Les dictatures des années 1940 et 1950 érigèrent aussi des camps de travail forcé du Bărăgan (ro), où furent déportés et détenus les opposants des régimes d'abord fasciste, puis communiste, afin d'entreprendre de grands travaux (canaux pour la navigation, digues...) avec la main-d’œuvre détenue. Une partie des intellectuels roumains d'avant-guerre a ainsi péri dans le Bărăgan, mais aussi, entre 1940 et 1944, des maquisards capturés et des Juifs, puis de 1945 à 1989 des résistants contre le totalitarisme, des Lipovènes, des paysans réfractaires à la collectivisation ou des ouvriers grévistes[4].

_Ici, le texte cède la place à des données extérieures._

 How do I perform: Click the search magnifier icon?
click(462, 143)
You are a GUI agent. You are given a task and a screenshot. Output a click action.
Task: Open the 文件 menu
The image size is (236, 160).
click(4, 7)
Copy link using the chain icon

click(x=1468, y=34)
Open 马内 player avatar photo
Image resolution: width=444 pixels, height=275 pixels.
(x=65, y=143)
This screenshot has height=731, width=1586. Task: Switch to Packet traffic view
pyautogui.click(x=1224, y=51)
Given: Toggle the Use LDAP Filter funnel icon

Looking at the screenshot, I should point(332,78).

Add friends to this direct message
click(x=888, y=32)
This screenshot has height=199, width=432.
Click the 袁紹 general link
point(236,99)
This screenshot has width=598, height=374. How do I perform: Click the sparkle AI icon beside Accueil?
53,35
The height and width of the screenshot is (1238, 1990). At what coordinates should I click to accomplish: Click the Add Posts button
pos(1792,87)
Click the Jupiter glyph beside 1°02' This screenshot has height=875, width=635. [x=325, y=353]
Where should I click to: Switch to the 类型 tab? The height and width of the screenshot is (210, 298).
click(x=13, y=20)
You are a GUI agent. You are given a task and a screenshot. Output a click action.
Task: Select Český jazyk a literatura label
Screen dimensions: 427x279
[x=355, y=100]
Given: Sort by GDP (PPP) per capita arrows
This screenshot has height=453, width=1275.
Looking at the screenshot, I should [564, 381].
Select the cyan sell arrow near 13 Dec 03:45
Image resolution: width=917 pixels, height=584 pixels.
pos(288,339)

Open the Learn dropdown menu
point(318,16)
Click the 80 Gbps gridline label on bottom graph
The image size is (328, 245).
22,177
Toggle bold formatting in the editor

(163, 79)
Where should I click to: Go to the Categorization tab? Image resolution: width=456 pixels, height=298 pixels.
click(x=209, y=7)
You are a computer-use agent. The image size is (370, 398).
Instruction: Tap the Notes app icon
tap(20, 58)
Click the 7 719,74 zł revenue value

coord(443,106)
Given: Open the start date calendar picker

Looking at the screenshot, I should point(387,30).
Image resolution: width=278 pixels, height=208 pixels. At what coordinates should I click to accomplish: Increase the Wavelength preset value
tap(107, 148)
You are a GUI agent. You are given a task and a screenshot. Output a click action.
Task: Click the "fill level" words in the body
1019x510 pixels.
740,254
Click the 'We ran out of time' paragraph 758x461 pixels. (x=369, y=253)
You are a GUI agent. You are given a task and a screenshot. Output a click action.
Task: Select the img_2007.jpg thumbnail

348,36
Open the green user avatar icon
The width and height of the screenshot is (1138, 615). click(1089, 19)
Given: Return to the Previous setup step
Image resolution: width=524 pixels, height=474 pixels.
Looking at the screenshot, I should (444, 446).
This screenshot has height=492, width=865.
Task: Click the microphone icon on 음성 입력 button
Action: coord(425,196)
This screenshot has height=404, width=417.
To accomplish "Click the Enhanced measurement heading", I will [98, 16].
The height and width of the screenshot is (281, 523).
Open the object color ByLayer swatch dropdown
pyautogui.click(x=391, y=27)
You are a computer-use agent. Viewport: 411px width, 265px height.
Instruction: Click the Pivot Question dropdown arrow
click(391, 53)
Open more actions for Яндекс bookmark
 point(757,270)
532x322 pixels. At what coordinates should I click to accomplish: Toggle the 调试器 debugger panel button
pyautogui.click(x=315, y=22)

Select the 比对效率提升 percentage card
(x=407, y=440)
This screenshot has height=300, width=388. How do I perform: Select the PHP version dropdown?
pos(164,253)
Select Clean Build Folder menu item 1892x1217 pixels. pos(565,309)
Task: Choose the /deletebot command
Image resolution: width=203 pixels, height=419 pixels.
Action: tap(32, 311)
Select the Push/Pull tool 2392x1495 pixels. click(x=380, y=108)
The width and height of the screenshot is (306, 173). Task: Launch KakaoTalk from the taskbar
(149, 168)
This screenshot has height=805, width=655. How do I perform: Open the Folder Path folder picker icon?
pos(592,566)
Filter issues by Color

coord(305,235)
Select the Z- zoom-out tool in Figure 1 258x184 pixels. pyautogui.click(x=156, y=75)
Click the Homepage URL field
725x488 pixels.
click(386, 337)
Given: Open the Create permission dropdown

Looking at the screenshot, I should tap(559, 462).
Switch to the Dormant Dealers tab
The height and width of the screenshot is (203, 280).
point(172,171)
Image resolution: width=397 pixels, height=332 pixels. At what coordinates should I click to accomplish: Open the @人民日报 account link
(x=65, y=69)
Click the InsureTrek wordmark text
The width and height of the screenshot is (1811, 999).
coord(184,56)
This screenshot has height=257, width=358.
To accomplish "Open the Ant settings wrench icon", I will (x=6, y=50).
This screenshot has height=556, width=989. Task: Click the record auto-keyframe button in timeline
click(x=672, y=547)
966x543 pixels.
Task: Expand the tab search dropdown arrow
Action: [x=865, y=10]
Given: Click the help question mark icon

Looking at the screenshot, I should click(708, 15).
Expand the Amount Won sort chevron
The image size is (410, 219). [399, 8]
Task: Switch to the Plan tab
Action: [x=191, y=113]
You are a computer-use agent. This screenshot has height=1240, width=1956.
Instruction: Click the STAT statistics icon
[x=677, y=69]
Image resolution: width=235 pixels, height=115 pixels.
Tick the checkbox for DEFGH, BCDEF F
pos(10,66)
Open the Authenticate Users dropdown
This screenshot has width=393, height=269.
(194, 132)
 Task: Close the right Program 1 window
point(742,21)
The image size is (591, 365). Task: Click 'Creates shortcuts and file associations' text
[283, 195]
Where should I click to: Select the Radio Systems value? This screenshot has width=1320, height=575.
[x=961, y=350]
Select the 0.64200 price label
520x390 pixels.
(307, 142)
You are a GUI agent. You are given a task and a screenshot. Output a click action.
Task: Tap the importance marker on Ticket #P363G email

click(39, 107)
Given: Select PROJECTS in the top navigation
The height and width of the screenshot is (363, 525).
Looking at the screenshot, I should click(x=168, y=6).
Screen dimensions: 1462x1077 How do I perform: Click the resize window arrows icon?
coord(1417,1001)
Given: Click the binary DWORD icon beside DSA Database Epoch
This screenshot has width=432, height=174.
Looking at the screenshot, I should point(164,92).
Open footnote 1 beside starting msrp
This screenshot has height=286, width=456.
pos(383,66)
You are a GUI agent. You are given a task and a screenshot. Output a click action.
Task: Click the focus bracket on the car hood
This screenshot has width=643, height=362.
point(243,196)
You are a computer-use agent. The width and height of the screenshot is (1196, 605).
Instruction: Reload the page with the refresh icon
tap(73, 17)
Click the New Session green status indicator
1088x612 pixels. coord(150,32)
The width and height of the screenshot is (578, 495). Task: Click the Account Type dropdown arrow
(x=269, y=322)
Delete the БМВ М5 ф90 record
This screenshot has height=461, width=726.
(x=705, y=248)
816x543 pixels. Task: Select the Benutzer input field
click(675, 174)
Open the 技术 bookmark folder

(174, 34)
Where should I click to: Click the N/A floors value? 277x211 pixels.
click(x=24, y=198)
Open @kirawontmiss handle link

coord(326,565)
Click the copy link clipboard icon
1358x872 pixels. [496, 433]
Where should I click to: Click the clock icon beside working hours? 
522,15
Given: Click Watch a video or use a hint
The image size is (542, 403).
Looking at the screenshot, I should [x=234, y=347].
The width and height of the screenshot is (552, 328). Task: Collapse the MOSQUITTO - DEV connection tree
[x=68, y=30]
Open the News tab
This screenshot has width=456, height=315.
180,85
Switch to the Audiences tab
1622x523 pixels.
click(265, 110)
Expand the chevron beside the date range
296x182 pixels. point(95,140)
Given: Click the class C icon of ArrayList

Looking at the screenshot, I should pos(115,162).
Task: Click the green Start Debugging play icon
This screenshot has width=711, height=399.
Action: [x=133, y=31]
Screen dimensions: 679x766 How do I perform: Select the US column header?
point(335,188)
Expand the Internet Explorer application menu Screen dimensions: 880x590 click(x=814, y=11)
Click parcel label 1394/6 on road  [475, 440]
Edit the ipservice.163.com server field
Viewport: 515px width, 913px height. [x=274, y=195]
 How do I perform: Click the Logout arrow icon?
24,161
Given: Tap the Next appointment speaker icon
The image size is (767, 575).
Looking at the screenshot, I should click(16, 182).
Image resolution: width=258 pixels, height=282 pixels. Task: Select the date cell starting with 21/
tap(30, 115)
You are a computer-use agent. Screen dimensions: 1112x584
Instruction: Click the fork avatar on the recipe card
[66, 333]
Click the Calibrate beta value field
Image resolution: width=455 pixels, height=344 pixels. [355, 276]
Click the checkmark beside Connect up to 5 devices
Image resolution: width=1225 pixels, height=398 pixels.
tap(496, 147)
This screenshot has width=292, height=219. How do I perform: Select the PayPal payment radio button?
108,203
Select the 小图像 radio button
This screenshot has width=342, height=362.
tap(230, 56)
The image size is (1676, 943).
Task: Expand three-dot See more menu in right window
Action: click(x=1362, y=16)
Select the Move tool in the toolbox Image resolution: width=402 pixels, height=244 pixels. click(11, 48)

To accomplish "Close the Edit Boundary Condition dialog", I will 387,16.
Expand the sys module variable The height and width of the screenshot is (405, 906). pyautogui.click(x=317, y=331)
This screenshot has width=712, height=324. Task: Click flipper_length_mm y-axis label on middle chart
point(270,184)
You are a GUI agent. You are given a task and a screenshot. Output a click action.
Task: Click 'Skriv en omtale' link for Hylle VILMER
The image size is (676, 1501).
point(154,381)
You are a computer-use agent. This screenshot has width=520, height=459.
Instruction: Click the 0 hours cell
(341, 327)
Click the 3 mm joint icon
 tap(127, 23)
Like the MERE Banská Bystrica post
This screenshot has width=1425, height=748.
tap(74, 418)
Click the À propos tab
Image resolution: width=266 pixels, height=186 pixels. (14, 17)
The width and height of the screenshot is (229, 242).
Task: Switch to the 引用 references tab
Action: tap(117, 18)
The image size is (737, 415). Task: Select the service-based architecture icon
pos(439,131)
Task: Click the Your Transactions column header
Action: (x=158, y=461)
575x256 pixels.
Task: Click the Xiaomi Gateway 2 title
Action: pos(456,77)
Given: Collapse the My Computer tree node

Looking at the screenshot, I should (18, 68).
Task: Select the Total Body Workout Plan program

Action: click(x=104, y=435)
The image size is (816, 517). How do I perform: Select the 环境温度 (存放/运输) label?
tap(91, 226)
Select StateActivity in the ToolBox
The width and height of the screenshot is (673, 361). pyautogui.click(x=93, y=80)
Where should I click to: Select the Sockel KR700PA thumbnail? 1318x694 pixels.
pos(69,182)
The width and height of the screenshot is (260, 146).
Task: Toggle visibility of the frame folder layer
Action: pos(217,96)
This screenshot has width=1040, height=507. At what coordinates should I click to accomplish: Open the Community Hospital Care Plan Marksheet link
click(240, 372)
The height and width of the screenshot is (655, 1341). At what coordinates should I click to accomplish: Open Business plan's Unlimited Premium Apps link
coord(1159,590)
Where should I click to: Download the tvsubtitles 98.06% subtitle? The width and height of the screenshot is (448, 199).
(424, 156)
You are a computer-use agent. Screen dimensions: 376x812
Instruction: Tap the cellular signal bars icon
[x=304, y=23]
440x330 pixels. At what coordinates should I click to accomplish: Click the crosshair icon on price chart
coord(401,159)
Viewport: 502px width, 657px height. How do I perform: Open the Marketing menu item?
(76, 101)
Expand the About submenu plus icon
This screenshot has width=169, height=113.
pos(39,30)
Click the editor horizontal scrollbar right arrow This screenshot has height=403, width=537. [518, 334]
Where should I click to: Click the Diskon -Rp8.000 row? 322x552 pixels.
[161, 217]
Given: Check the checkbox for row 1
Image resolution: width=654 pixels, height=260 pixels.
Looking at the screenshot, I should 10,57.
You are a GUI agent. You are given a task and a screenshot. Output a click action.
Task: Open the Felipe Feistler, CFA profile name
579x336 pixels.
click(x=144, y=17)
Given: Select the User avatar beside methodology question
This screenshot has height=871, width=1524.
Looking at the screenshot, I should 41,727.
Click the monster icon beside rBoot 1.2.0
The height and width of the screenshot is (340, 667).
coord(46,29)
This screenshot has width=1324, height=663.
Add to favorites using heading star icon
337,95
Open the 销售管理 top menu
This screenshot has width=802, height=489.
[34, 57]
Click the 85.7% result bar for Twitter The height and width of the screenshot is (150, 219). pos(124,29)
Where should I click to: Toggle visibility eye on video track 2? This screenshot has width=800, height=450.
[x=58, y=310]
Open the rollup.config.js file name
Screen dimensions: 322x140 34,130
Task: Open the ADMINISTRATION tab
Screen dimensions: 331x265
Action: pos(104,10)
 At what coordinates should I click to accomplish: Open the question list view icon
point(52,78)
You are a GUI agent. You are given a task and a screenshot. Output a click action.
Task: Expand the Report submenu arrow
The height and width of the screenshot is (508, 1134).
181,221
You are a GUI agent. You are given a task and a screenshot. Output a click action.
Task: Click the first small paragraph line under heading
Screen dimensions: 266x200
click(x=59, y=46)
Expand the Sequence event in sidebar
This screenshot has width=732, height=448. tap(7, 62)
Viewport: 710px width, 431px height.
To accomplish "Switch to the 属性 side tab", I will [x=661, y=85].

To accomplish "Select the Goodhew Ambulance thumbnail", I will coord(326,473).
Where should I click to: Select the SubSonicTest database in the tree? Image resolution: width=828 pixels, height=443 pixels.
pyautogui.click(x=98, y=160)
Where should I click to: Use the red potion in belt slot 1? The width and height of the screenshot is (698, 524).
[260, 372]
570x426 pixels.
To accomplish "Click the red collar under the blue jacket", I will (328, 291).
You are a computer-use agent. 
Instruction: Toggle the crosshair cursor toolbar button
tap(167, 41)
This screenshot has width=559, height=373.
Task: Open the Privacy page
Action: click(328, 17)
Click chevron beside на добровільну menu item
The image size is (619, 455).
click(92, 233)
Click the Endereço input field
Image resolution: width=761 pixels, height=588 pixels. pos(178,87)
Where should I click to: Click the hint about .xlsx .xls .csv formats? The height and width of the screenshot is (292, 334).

Développement agro-alimentaire

Actuellement, une autoroute reliant Bucarest à Constanța traverse le Bărăgan, et une voie ferrée rapide est en projet ; des entreprises agro-alimentaires européennes et chinoises y ont acheté de vastes territoires pour y pratiquer une agriculture intensive et sans restrictions concernant l'usage du glyphosate ou des OGM[5].

Littérature et cinéma

L’écrivain Panaït Istrati publie en 1928 un roman intitulé Les Chardons du Baragan (Ciulinii Bărăganului) qui relate la pauvreté, les espoirs et l'exode rural (en suivant les chardons séchés portés par le vent) des habitants au début du XXe siècle. Sous le même titre : Les Chardons du Baragan, le roman est devenu un film franco-roumain conforme à la propagande communiste, réalisé par Louis Daquin et Gheorghe Vitanidis en 1958 et qui eut un certain succès en France, alors même que le Bărăgan était le principal lieu de déportation de prisonniers politiques de la dictature communiste roumaine, avec une mortalité élevée en raison des conditions de détention et du climat[6].

Notes et références

  1. (ro) Victor Frunză, Istoria comunismului în România, Bucarest, EVF, (ISBN 973 9120 05 9)
  2. Jean Nouzille : Le calvaire des prisonniers de guerre roumains en Alsace-Lorraine: 1917-1918, Éd. militaires, 1991
  3. (ro) Observatorul militar no 38 (26 septembre - 2 octobre 2007) Cultul eroilor, p. 19 lire en ligne
  4. (ro) Victor Frunză, Istoria comunismului în România [« L'histoire du communisme en Roumanie »], Bucarest, EVF, (ISBN 973-91200-5-9, lire en ligne), p. 326-329
  5. (ro) « Italienii fac jocurile in afacerile cu terenuri agricole », sur capital.ro, .
  6. Le film Les Chardons du Baragan a fait partie de la sélection officielle du Festival de Cannes 1958, représentant la République populaire roumaine. À la suite du visionnage de ce film, dans un débat télévisé en 1972 (époque où le régime de Nicolae Ceaușescu, qui avait soutenu le Printemps de Prague, apparaissait dans les médias français comme un communisme indépendant du bloc de l'Est et plutôt sympathique), François Mitterrand, alors en plein processus de constitution du Programme commun avec le Parti communiste français, déclara que dans la Roumanie d'avant le communisme, « les boyards s'amusaient à tirer sur les paysans comme sur du gibier », ce qui déclencha les protestations, passées largement inaperçues, de l'historien Emil Turdeanu (ro) (exilé en France, professeur à la Sorbonne) et du dissident Virgil Ierunca (autre exilé travaillant à l'ORTF) selon Virgil Ierunca, Au contraire, éd. Humanitas, Bucarest, 1994 et Nicolae Florescu, Emil Turdeanu et le respect de la vérité, in „Jurnalul literar” no 11, 2000.